Cameron gave a hint of his plans when he appeared on The Andrew Marr Show yesterday. Asked what powers he would like to repatriate, he said: "We've said that we think that the social and employment legislation, we think that's an area that ought to be determined nationally rather than at the European level. There are many things in the Lisbon treaty – giving more power over home affairs and justice – that we don't think is right."

William Hague, the shadow foreign secretary, told Radio 4's The World This Weekend: "If it is [ratified] then we will spell out exactly how we intend to proceed, we will seek a mandate for that in our election manifesto. But we are entitled to say that we still want to hold, before ratification, the referendum that we have always wanted and that the people were promised at the last election."

Daniel Hannan, the Eurosceptic Tory MEP who was instrumental in persuading Cameron to abandon the main centre-right grouping in the European parliament, accepted last night that a referendum on Lisbon is unlikely to take place.

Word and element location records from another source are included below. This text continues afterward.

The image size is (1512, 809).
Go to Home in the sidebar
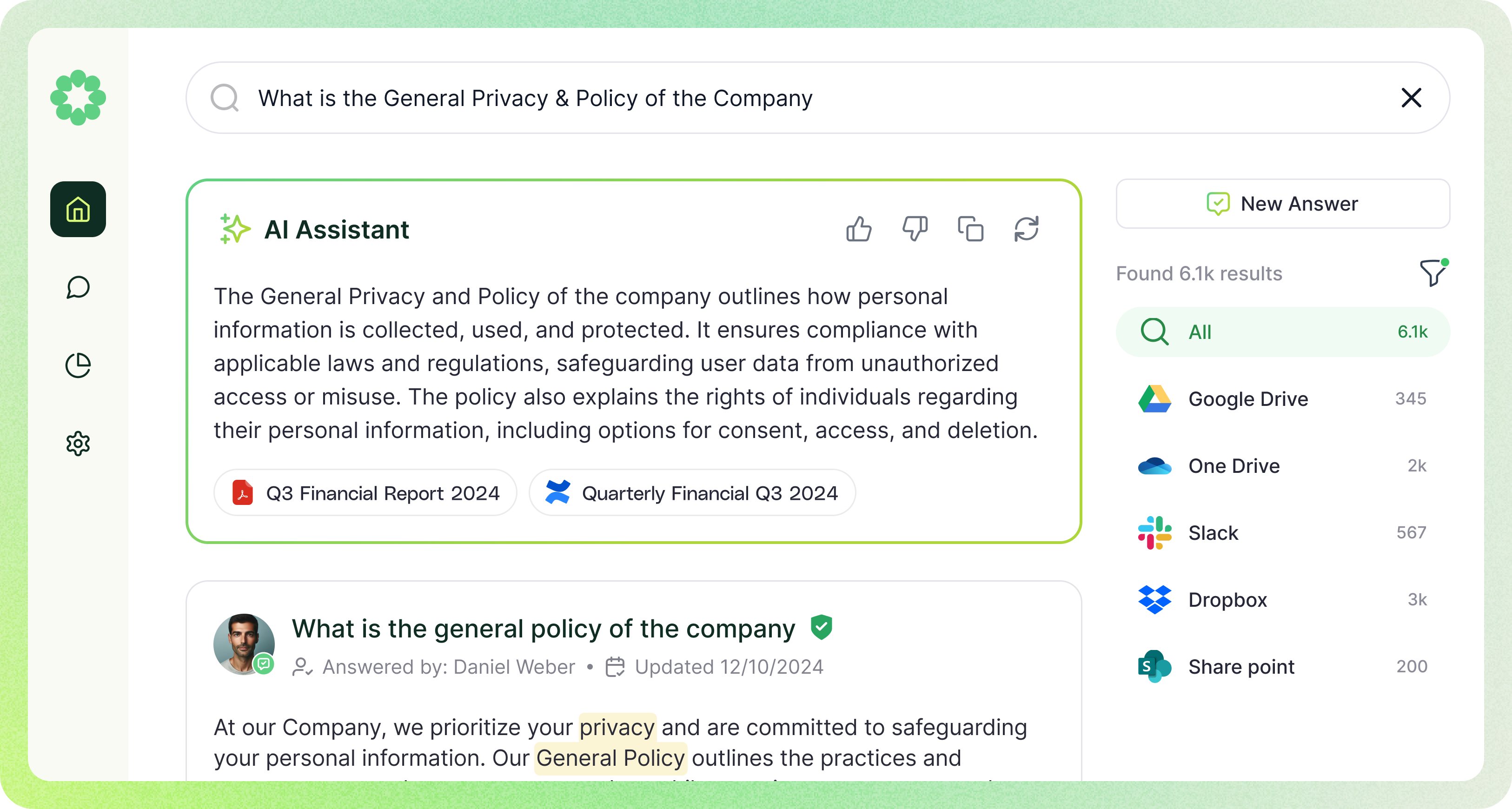(x=78, y=210)
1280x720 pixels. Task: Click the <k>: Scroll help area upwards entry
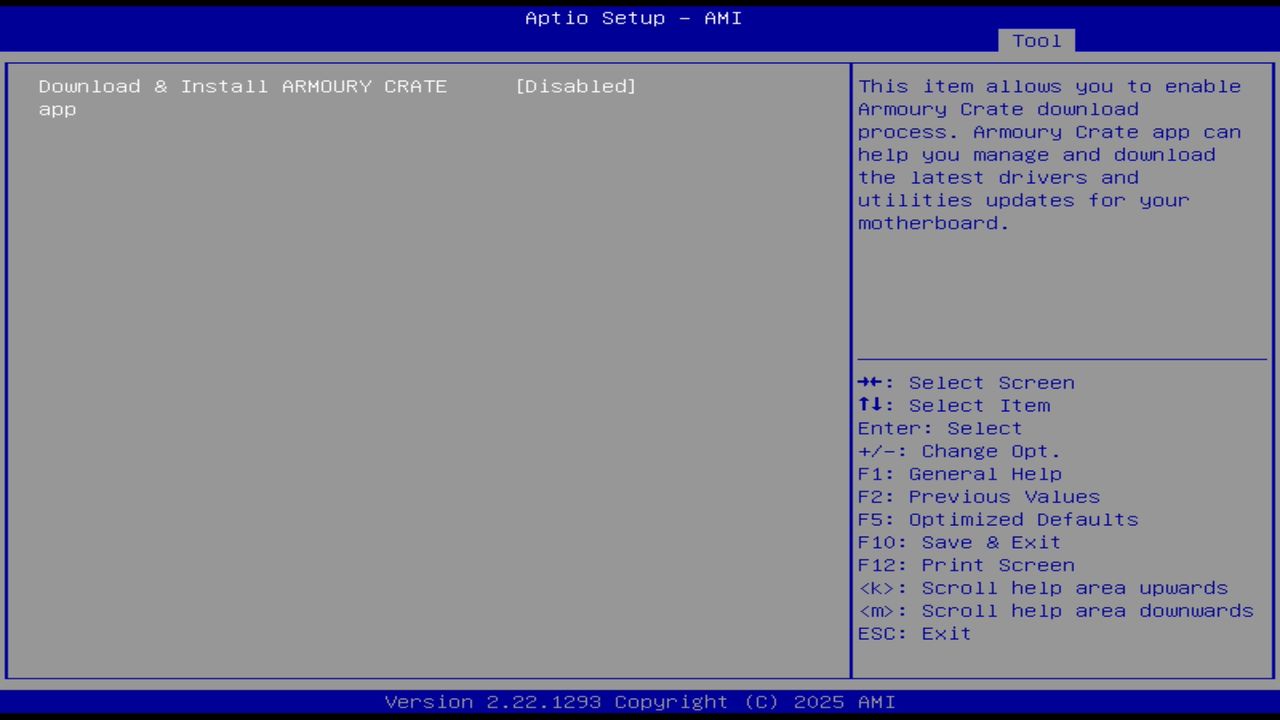[1043, 588]
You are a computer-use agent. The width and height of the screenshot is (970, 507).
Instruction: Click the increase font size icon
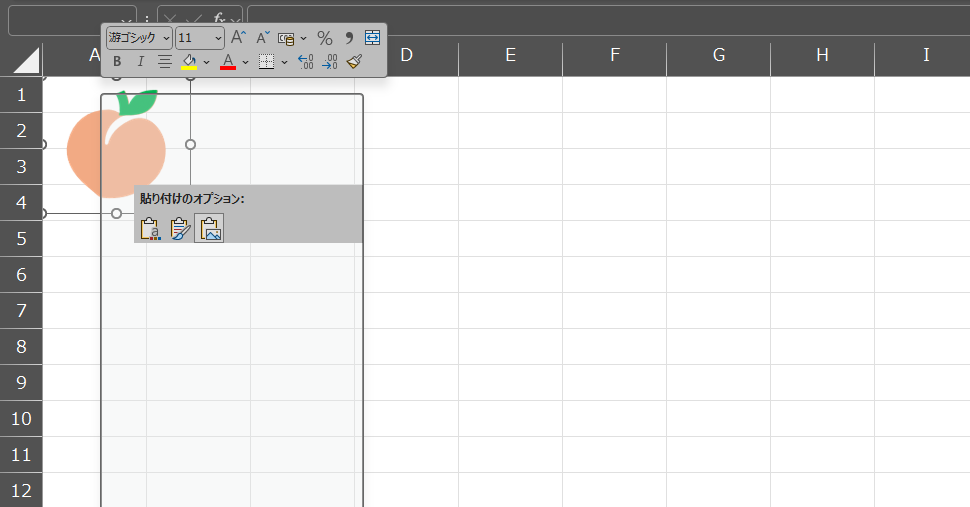[238, 38]
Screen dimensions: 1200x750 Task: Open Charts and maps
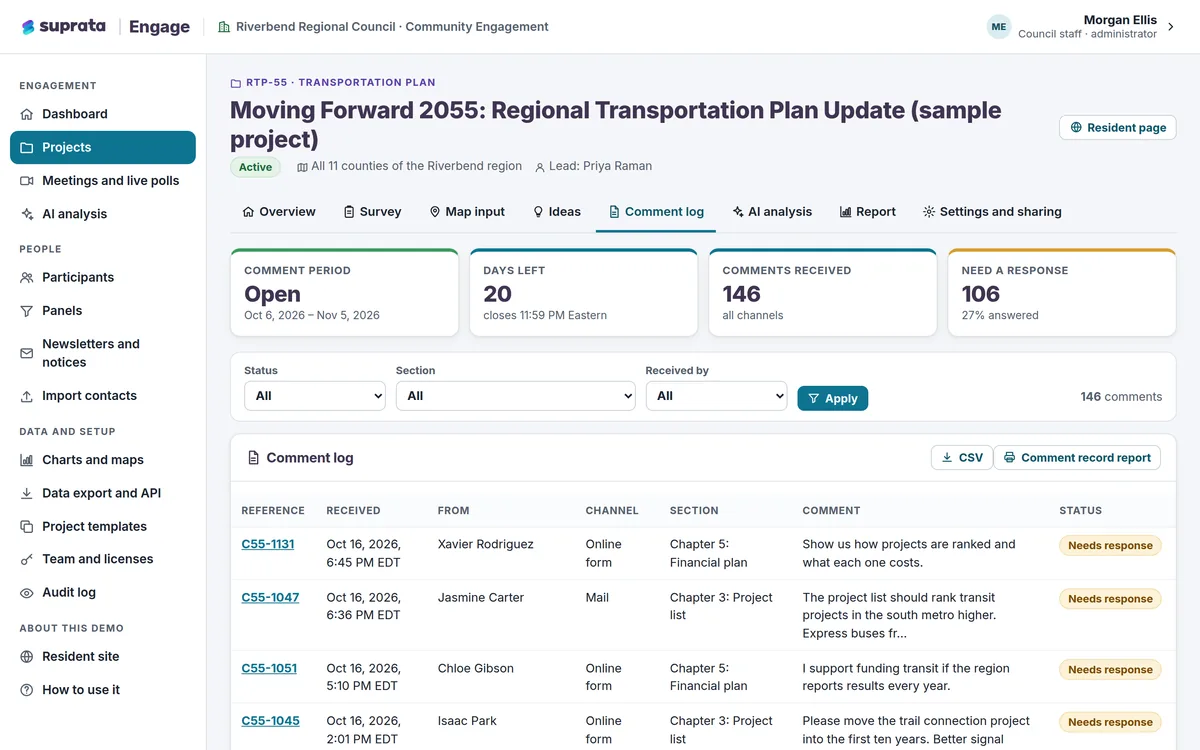pos(103,460)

"The reason why we're pushing for a referendum on Lisbon was because Tony Blair promised one. If we are drawing up our own referendum it would have been issues stretching back to the treaty of Rome. Plainly the other member states want to go further than we do. We are in the business not of preventing others from embarking on deeper integration, but withdrawing from those parts we do not want to be part of."

Warsaw has told Sweden, which holds the rotating EU presidency, that it will ratify the measure within weeks. Vaclav Klaus, the Eurosceptic Czech president who had indicated he would delay ratifying the treaty until after the British general election, indicated he might change his mind.

"There will never be another referendum in Europe," he told the BBC after the Irish vote. "The people of Britain should have been doing something much earlier and not just now, too late, saying something and waiting for my decision."